Apple Increases Privacy to Attack Google and Microsoft

Source: Thinkstock

Source: Thinkstock

In an era of widespread data collection, targeted advertising, and device tracking, Apple (NASDAQ:AAPL) is taking a stand to offer iOS users better privacy — and gain a competitive edge by trading on the difference between its policies and those of Google (NASDAQ:GOOG) (NASDAQ:GOOGL), Microsoft (NASDAQ:MSFT), and even Facebook (NASDAQ:FB).

MacWorld‘s Rich Mogull examined Apple’s privacy policy and found a key difference between Apple’s privacy policy and the policies of other companies like Google or Facebook: it actually prioritizes the security of users’ information over the utility of that information for advertising. A line in Apple’s official privacy policy reads:

Personal information will only be shared by Apple to provide or improve our products, services and advertising; it will not be shared with third parties for their marketing purposes.

That’s a strong hint that Apple is forgoing attracting advertisers in order to attract more customers.
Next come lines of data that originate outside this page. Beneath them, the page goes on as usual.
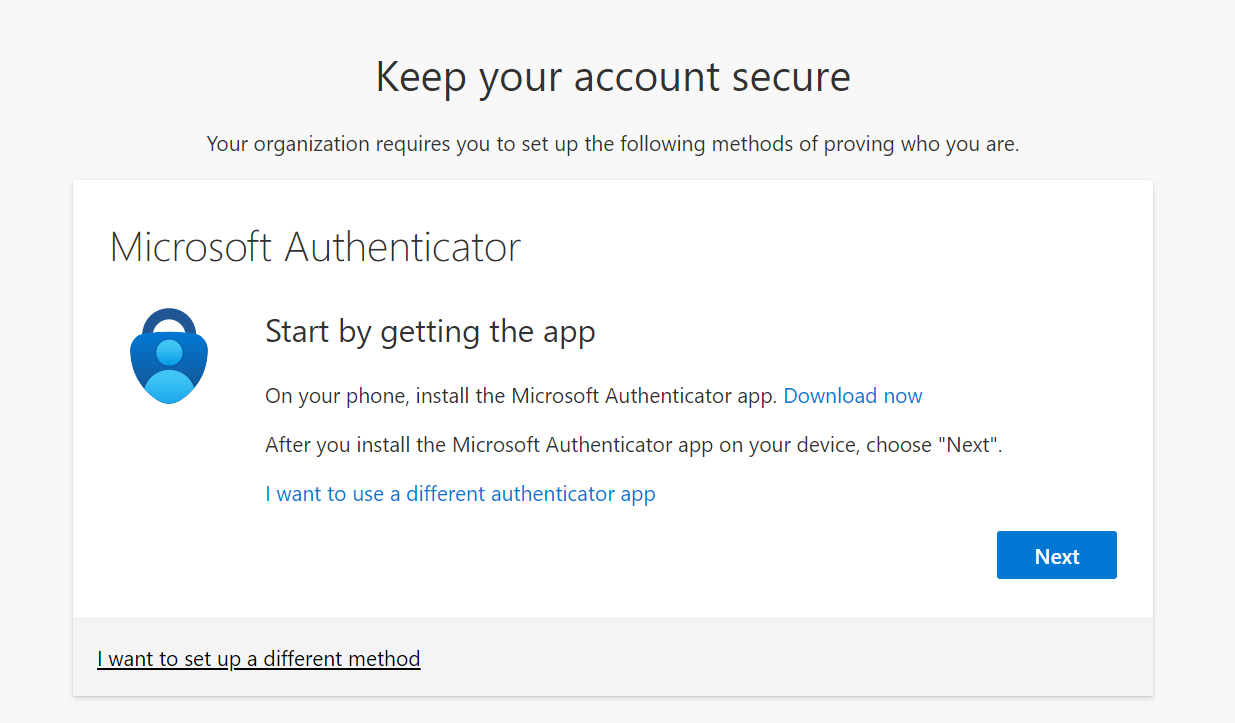Click the 'On your phone, install' instruction text
The image size is (1235, 723).
(x=520, y=396)
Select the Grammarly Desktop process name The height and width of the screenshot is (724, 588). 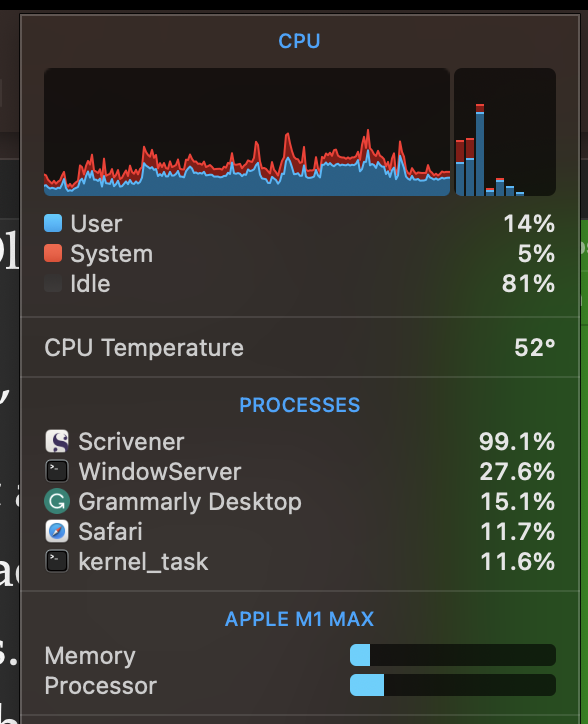point(190,502)
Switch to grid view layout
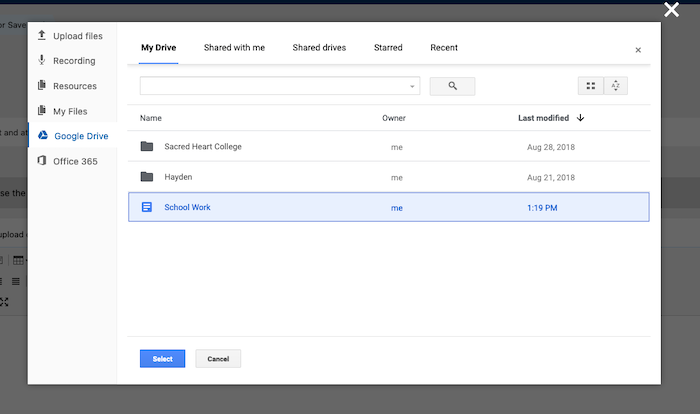 (591, 86)
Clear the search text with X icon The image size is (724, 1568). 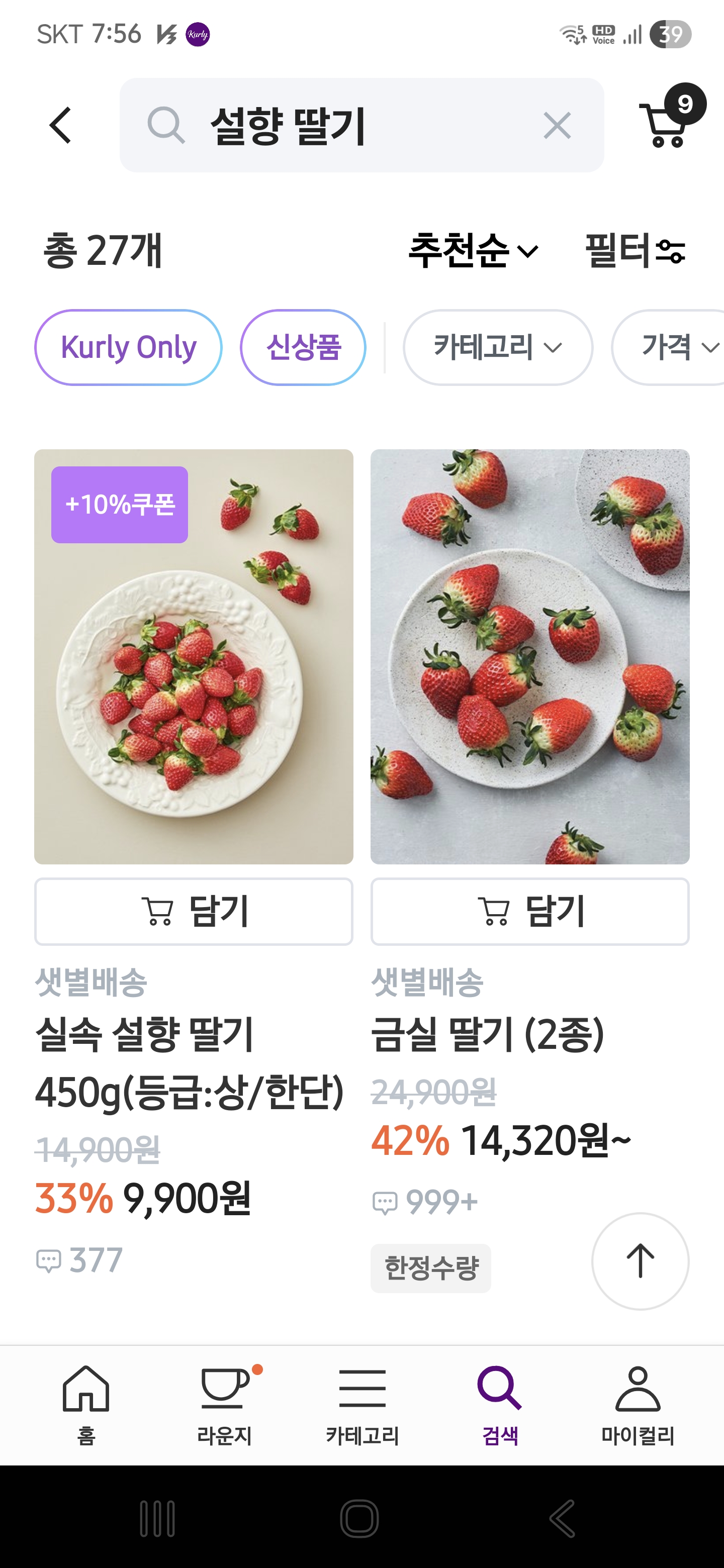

Mogull then looked to announcements made at Apple’s recent Worldwide Developers Conference to figure out exactly how the company views user privacy. Looking beyond the most celebrated privacy related announcement — that iO S8 will randomize MAC addresses to limit the tracking of Apple devices — he looks at the details on how Apple has set iOS up over the past few years.

He enumerates the variety of features and options that the company has put in place both to ensure users’ privacy and to give them control over their data: “iOS extensions were designed to prevent them from being able to circumvent a user’s privacy settings. No keyboards sniffing keystrokes and sending them off to the Internet (as has happened on Android.) Both HealthKit and HomeKit are designed so users control their own data, and must explicitly allow it to be shared with outsiders. With Touch ID, not only does your fingerprint never leave the device, but apps can never see anything stored in the Secure Enclave. The privacy-minded DuckDuckGo search engine will be a default option, right next to Bing and Google.”

iOS and OSX get user permission before sharing data with Apple, and enable users to control specifically which applications have access to which data. Apple minimizes the amount of user data that it needs to collect, and often anonymizes the data. iOS app data is encrypted with the user’s passcode and a hardware key that Apple can’t recover. Systems aren’t set up to support government snooping. Apple encrypts messages and FaceTime calls, and randomizes the Wi-Fi or MAC address of iOS devices to limit the tracking of devices for advertising purposes, as reported by the Electronic Frontier Foundation. Advertisers began tracking the permanently assigned Wi-Fi address in the first place because of Apple’s earlier decision to disallow cookies in its Safari web browser, according to Fortune.

Mogull writes that, “With every iteration of OS X, iOS, and iCloud, we see Apple add increasing the privacy protections it provides its users. It has consistently enabled customers to protect their personal information from advertisers, governments, third-party developers, and even Apple itself.”

But rather than focusing on privacy out of altruism — which Mogull points out rarely exists at the corporate level – Apple sees a “competitive advantage” in paying careful attention to user privacy. The company’s focus on the security of customer data can differentiate it from competitors like Google and Microsoft. Letting users know that Apple products offer a higher level of privacy and control over their data will undoubtedly play an increasing role in Apple’s marketing strategy to influence which phones, tablets, and computers consumers buy.

As Mogull points outs, Apple’s robust privacy measures run counter to the way that Google, Microsoft, and perhaps most notoriously, Facebook, run its businesses. Google and Facebook both collect and store massive amounts of user data, without much recourse for users. Google scans email and Facebook scans messages in order to feed its advertising businesses. Microsoft allows administrators to control phones and computers because it prioritizes the needs of the enterprise customer over the average consumer. iOS’ main competitor, Google’s Android, runs on so many different devices that Google can’t implement consistent measures to keep user data secure. Apple’s business model doesn’t depend on advertisers or enterprise customers, and that gives it a prime opportunity to show users that it’s ahead and can attack Google and Microsoft on privacy.

Apple doesn’t rely on advertising for revenue, building its business instead on hardware and digital media, so it can afford to care considerably less than its competitors about whether its platforms are lucrative for advertisers. By keeping out of the advertising business, Apple is free to prioritize user privacy, which it will use as a selling point for security minded consumers, hoping to pull market share from Google and Microsoft.